◆ **Set task A**: Using the blog excerpt, decide whether each statement agrees with it: (i) on the final day, the writer sent long farewell emails; (ii) the writer likens being unemployed to being retired; (iii) the song mentioned is "joy and pain" by chris richardson. For each, answer yes or no and quote the deciding words.
◆ **Set task B**: Carry on the blog excerpt after its final line, matching its lowercase, short-line style.

-- Start Selected extract --

3 things that i remember clearly during my final day;

1. the day just rushed by, and i wish i had more time
to sort out things the way i wanted to, and to speak
and spend more time with everyone i wanted to.

2. i couldn't write long farewell emails and i didn't
have the heart to meet everyone face to face. just getting
hugged by colleagues in the end had me on the verge of tears.

3. telling everyone that the industry is small, and
eventhough i may or may not be their colleague anymore,
i promise that i will always be their friend.

the unemployment diaries #2

being unemployed is probably like being retired.

i now have a newfound respect for retirees,
i can fathom what goes through their minds,
and i now feel as if i understand.

and what i do know and feel is this;
it's not that you are not able to contribute anymore,
it's because you aren't in a position to.

the unemployment diaries #1

so it's taken a few days,
but i have come to the realization
and full acceptance of my current fate.

yes. i am unemployed.

probably for most people it's a blast.
because we dont hafta wake up early
and we dont hafta go to bloody work.

which i totally agree with.

only problem is, just like secondary school,
going to school did not mean i had to study.
so, i dont really view going to work as purely working.

it's more like having puzzles for me to play with,
and the best part of all is, being able to see
and chat and have meals with my friends.

today i didn't have breakfast with friends anymore.

...it isn't a nice feeling at all.

Monday 2 June 2014

round.

wear round glasses.
it'll make you seem smart.
or geeky.

...either way, it's a statement.

Tuesday 20 May 2014

promise we'll be back tomorrow.

i found this song to be super duper catchy,
so here's a slightly modified lyrical posto
off the lovely "joy and pain" by chris richardson.

...and this doesn't mean aku tak dengo lagu mayu ok.


visual image of the day.

noone wants to let people down kan?

everyone wants to be the great big hope,
to be the one people are proud of,
and to be the one people can rely on.

...the worst part was seeing their disappointment in me.

Monday 19 May 2014

yes it is.

there's a sombre mood in the air.

the air feels dry, it feels stale.
i see people moving about,
but they all seem harrowed and weighted.

i can feel their burden through their faces,
i cannot see their eyes,
noone is even making eye-contact.

silence is all around,
there is no joy, no happiness, no sun.
the black hole has engulfed us.

and with no cry for help,
noone to turn to,
and noone to find comfort and solace with.

...yes. it must be monday morning at the office.

Tuesday 13 May 2014

I.U.T.#3


effective.

once again, i am blown away
by the simplicity and effectiveness
of something like la vie en rose.

-- End Selected extract --
-- Start Supplied information --

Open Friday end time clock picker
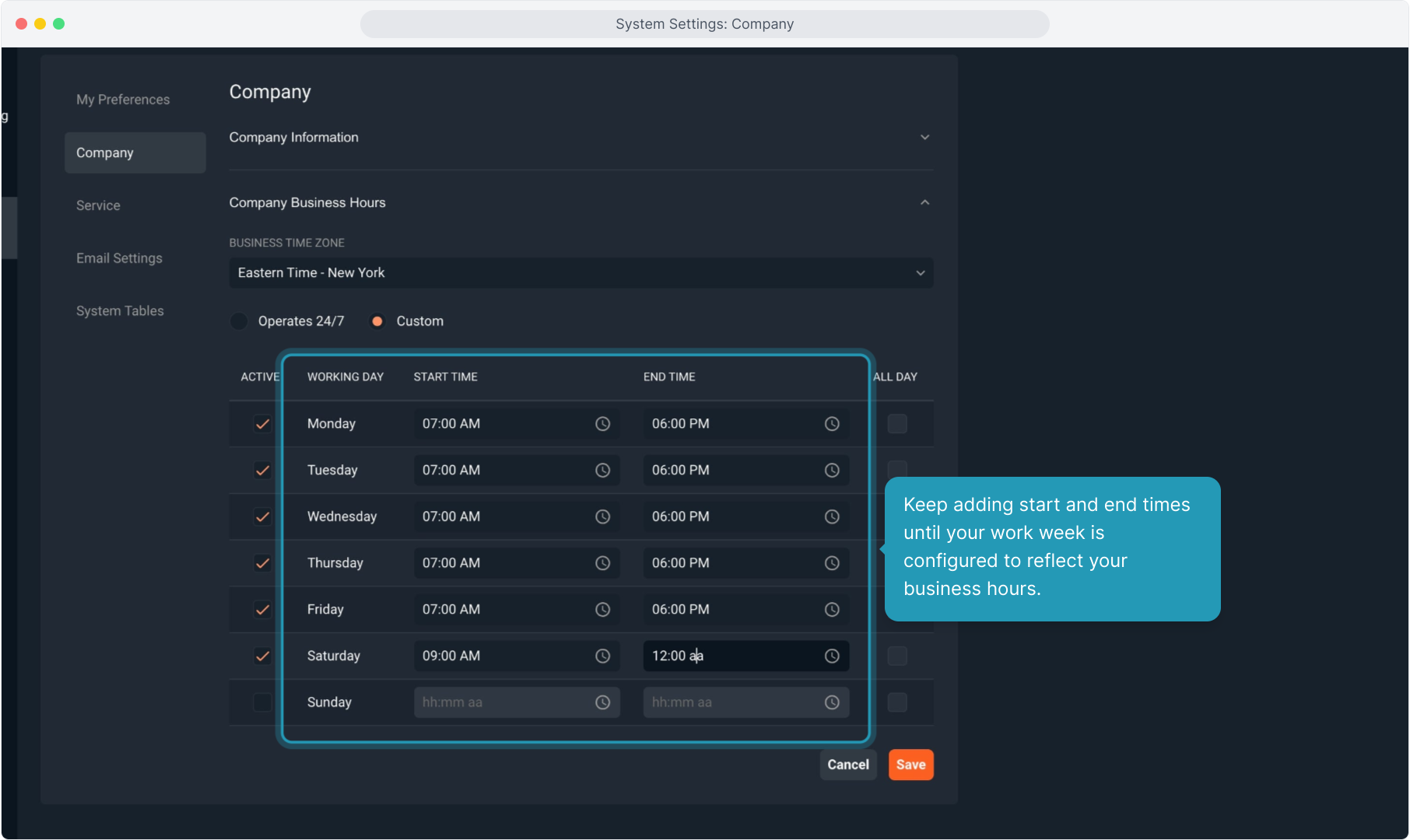1410x840 pixels. [832, 610]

-- End Supplied information --

◆ **Task answer A**:
(i) No: "i couldn't write long farewell emails"
(ii) Yes: "being unemployed is probably like being retired."
(iii) Yes: "the lovely "joy and pain" by chris richardson."

◆ **Task answer B**:
...wish i was the one who wrote it.

"...hold me close and hold me fast,
this magic spell you cast,
this is la vie en rose.

when you kiss me heaven sighs,
and though i close my eyes,
i see la vie en rose.

when you press me to your heart,
i'm in a world apart,
a world where roses bloom.

and when you speak angels sing from above,
everyday words seem to turn into love song.

give your heart and soul to me,
and life will always be,
la vie en rose..."

Sunday 11 May 2014

melt me.

this for me, was one of the defining moments
in the wonderful, wonderful how i met your mother.
it melt my heart.

Tuesday 22 April 2014

simple, really.

i'm pretty good when it comes to giving advice.

from experience, i have a pretty decent history
of seeking and pinpointing what's best for
those who i care about in my heart.

i never have a personal agenda when it comes to
directing or influencing cared ones in their lives.
i have their interests at heart. period.

sometimes i'm asked why i'm able to see things
in a different perspective, and why in almost all cases
i am brutally honest and rude in my criticism.

i think it's because people need it.
to hear what they don't necessarily know or want.
to me, the truth is worth more than blind positivity.

and as for how am i able to know all this,
and how am i able to view things differently,
the reason for that is quite simple, really.

...i am a screw-up.

thought of the day.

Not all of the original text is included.